What you should do: If a line below includes the string "gear", copy it.

• • • • •

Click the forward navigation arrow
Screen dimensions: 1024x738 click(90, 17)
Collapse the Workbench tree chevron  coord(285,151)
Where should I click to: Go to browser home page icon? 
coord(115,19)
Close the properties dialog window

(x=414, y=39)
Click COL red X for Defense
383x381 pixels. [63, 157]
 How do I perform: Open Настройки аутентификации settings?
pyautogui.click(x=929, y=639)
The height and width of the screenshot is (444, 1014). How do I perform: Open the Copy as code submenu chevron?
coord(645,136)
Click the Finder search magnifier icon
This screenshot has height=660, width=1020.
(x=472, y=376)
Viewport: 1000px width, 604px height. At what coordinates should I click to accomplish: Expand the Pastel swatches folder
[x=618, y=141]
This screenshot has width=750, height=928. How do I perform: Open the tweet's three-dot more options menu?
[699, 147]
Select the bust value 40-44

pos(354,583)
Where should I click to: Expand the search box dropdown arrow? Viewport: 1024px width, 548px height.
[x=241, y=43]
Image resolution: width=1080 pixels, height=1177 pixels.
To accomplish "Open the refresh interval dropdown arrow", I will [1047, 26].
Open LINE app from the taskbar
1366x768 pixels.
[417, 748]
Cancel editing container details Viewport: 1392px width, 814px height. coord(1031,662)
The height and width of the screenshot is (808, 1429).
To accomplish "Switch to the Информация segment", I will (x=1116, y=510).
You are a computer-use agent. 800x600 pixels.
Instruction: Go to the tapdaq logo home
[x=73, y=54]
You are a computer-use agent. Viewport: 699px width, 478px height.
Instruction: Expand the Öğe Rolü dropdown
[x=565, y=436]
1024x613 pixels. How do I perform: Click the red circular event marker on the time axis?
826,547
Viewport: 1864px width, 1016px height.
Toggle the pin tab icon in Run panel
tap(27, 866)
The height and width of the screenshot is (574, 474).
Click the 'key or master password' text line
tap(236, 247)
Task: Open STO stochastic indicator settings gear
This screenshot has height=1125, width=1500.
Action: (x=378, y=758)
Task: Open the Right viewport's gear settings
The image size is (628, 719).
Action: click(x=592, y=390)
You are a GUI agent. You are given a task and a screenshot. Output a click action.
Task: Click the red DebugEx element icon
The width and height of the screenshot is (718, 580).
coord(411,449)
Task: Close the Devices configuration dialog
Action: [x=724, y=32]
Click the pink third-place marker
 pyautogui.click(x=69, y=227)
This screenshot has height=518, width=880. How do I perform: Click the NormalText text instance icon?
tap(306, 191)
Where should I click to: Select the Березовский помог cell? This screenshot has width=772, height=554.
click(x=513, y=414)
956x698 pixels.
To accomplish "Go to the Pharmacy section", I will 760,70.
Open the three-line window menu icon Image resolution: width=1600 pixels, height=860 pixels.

• • • • •

Result of this task:
Task: Open STO stochastic indicator settings gear
Task: Open the Right viewport's gear settings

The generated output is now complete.